- [Exercise details]
From the line containing "605x553 pixels." to the end of the records below, both included, every line should be repeated exactly; pictures should be dropped.

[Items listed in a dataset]
^^^^
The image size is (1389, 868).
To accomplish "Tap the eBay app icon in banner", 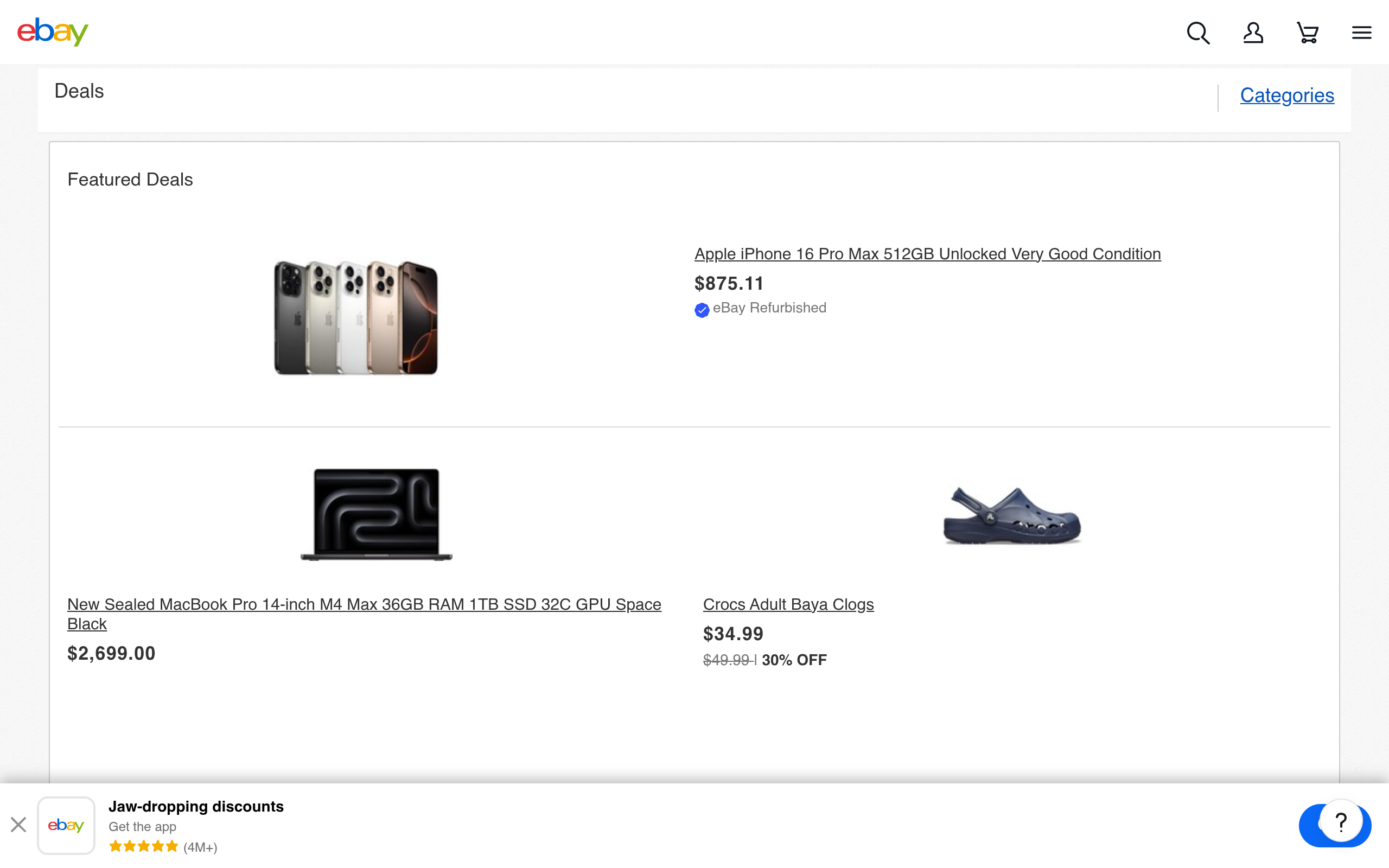I will [x=66, y=826].
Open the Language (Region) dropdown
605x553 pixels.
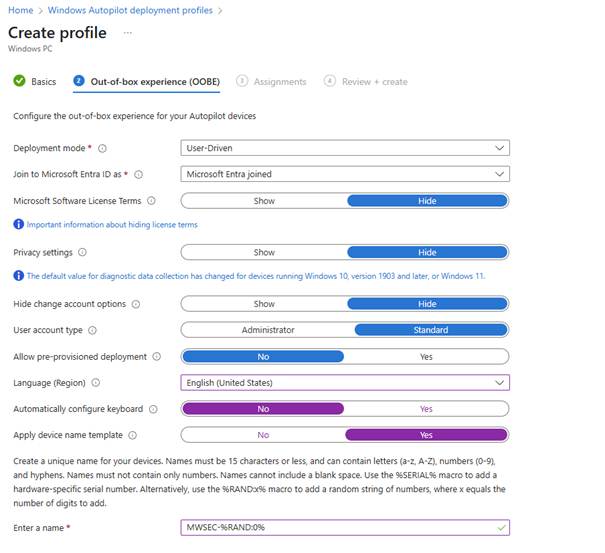click(345, 382)
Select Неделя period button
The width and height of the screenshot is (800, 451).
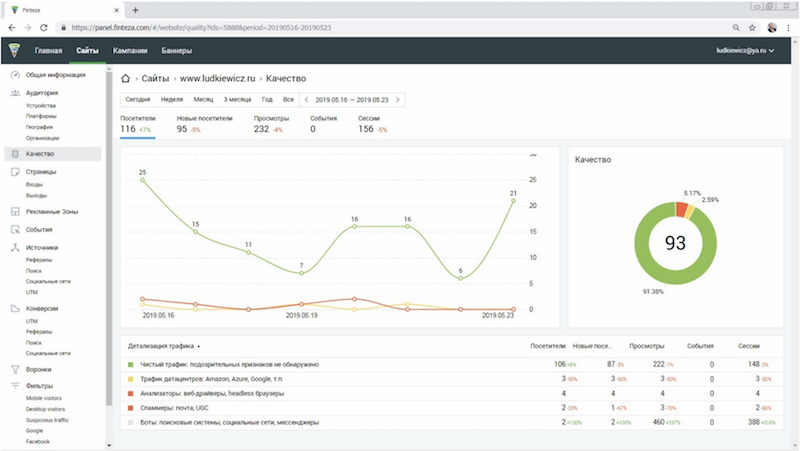(x=171, y=100)
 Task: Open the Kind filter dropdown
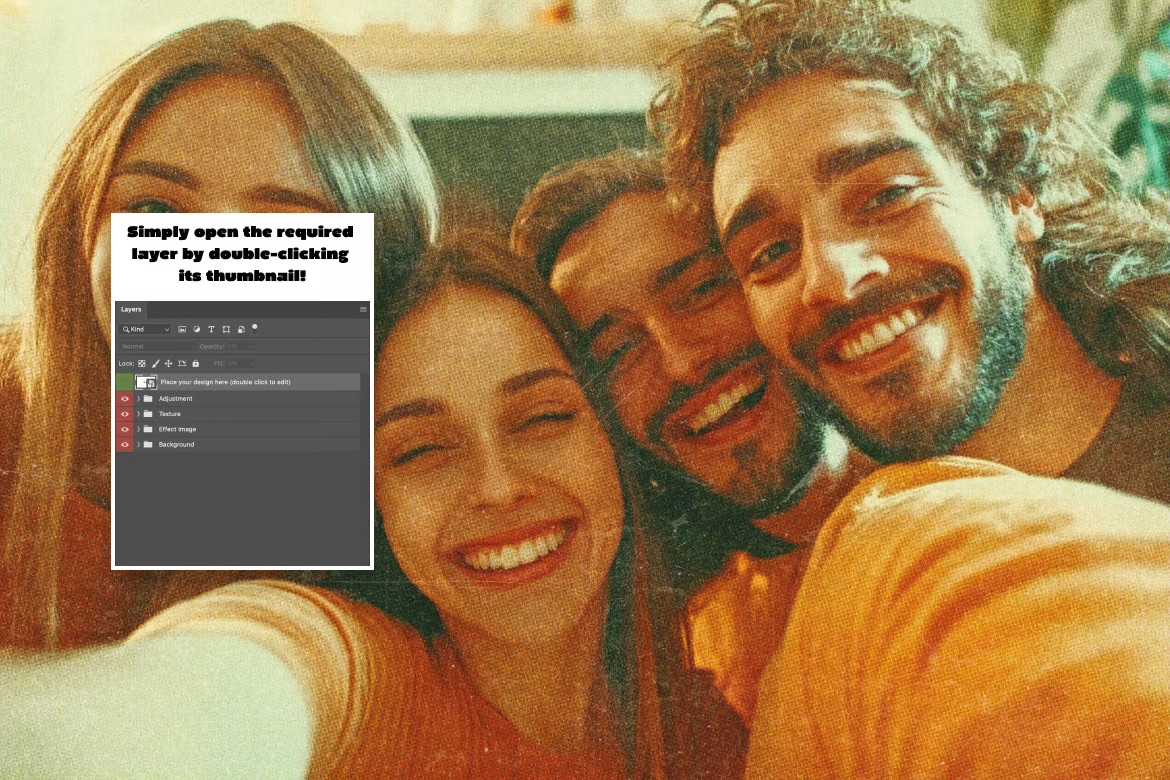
^^^^
- [Finished exercise]
605x553 pixels.
click(345, 382)
Select Неделя period button
The width and height of the screenshot is (800, 451).
(x=171, y=100)
 Task: Open the Kind filter dropdown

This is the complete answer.